3Après les siècles héroïques de la Reconquista, il se peut que la vie politique et militaire de leur temps les déçoive. La Castille des xiiie, xive, xve siècles connaît des contestations dynastiques, des assassinats et des usurpations, des trahisons et les invasions et les revendications territoriales des royaumes voisins — pourtant gouvernés par de proches parents aussi bons chrétiens que le sont les Castillans —, tels les royaumes de la Couronne d’Aragon et du Portugal, sans oublier la Navarre, tout au nord de la Péninsule, très diminuée, et qui finira tenue par des étrangers et envahie, mais royaume tout de même et qui ne lésine pas ses engagements militaires. Les historiens décrivent tous ces malheurs, d’autant plus que la Reconquista sommeille et demeure longuement inachevée. Mais Sénèque a bien su dire que le passé est une leçon du présent, une matière de réflexion pour l’avenir ; nul Castillan n’ignore Sénèque qui naquit à Cordoue, et l’historien se permet d’être philosophe pour éduquer les générations futures.
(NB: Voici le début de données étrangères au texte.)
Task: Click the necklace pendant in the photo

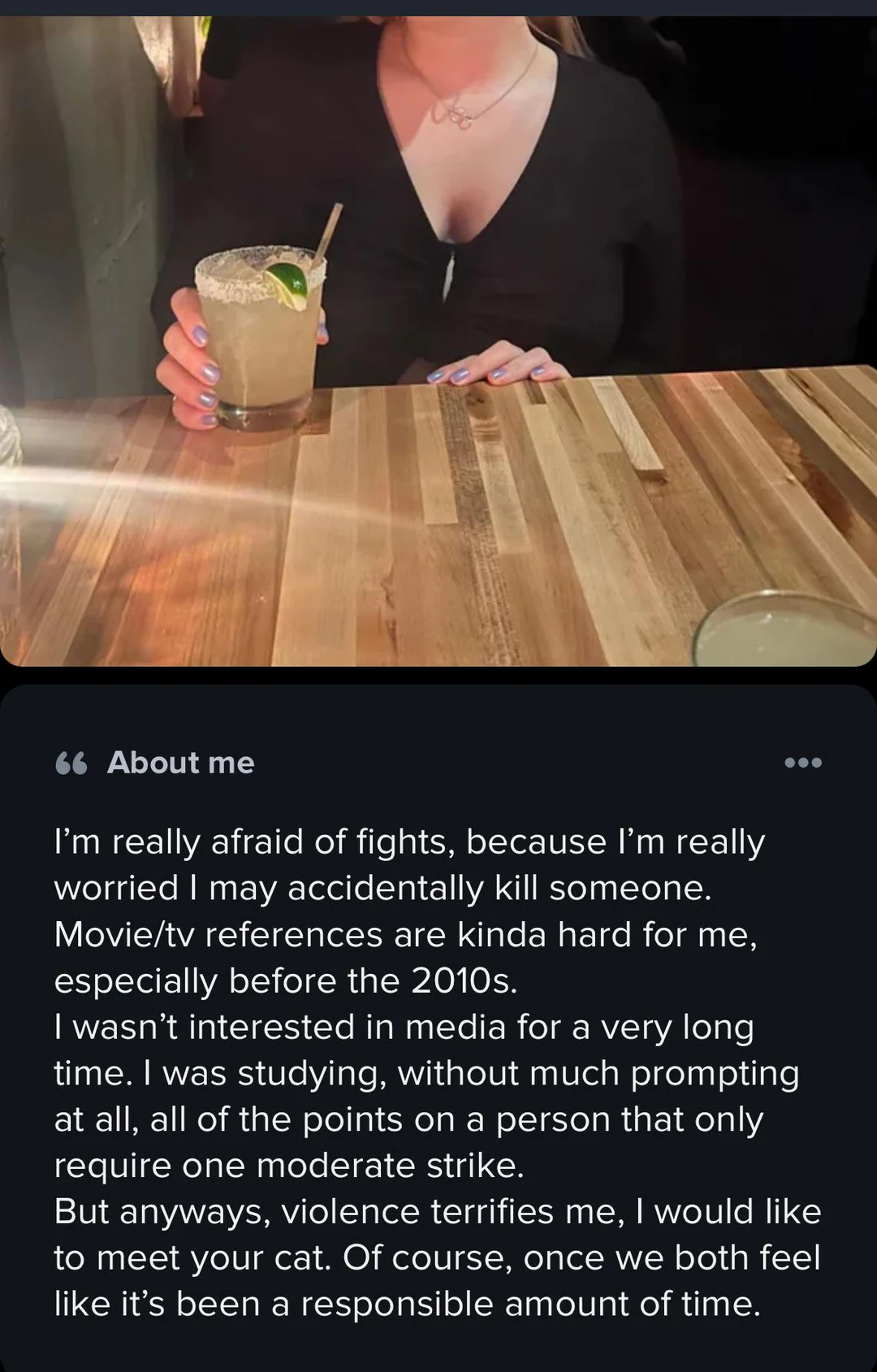Action: click(454, 118)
C’est pourquoi tous les beaux moments de l’histoire du monde connu sont nécessaires à la connaissance de tous ceux qui se disent « discrets et sages », selon les termes de Pérez de Guzmán, soit de bon jugement, de bonne réflexion, et assez savants pour agir avec discernement. L’Espagne étant jalonnée de colonies romaines, Hispania ayant été l’une des plus belles provinces de l’Empire, il faut connaître la « matière de Troie » comme on la rédige alors dans les cours occidentales. L’Espagne a su incorporer les Goths dans l’Empire romain, et ce peuple nordique a vivifié de sa force guerrière le monde des lettrés des cités romaines. Puis l’Espagne trahie, conquise, malmenée, a su seule donner au monde l’exemple du royaume qui se reconstitue et qui fait triompher la foi chrétienne.
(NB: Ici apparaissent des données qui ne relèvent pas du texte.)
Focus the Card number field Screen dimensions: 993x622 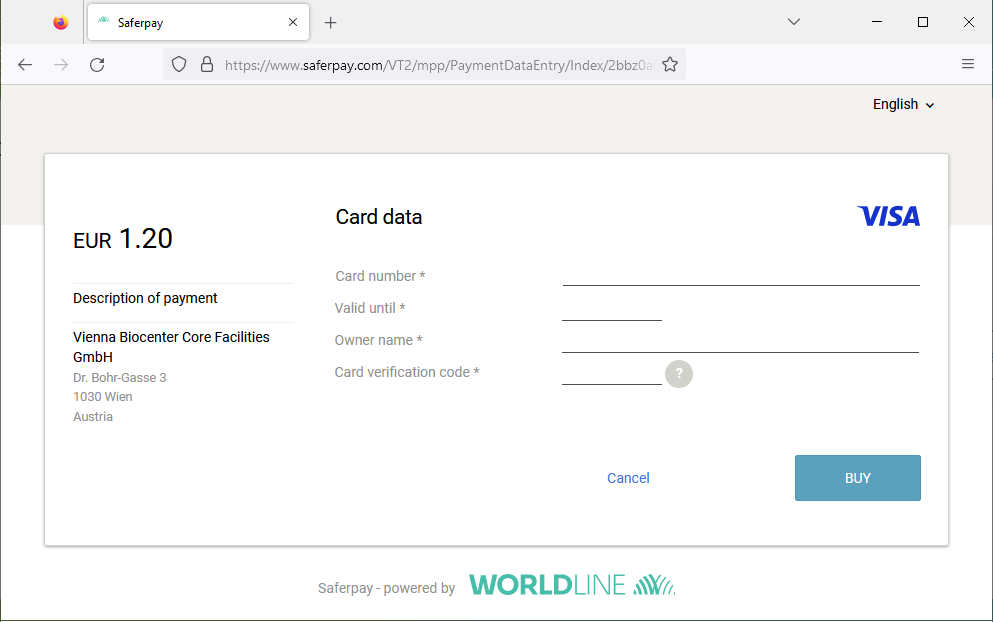click(x=740, y=274)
4C’est le rôle de l’historiographe du xve siècle de transmettre ce passé, lorsqu’il suit les règnes des souverains de son temps. C’est également l’un des rôles de l’historien actuel que de rechercher dans ces textes le propos de ses prédécesseurs médiévaux. C’est le mien ; j’ai voulu savoir pourquoi López de Ayala, ou Pérez de Guzmán, ou Valera, ou Pulgar, ou leurs contemporains, ont voulu s’attacher à une personnalité, à une tradition, à un événement, plutôt qu’à d’autres, pour en faire un exemple de bon ou de mauvais gouvernement — ou de « fait mémorable », pour garder l’expression du xive siècle — et pourquoi ils ont ajouté ou fait comprendre leur commentaire.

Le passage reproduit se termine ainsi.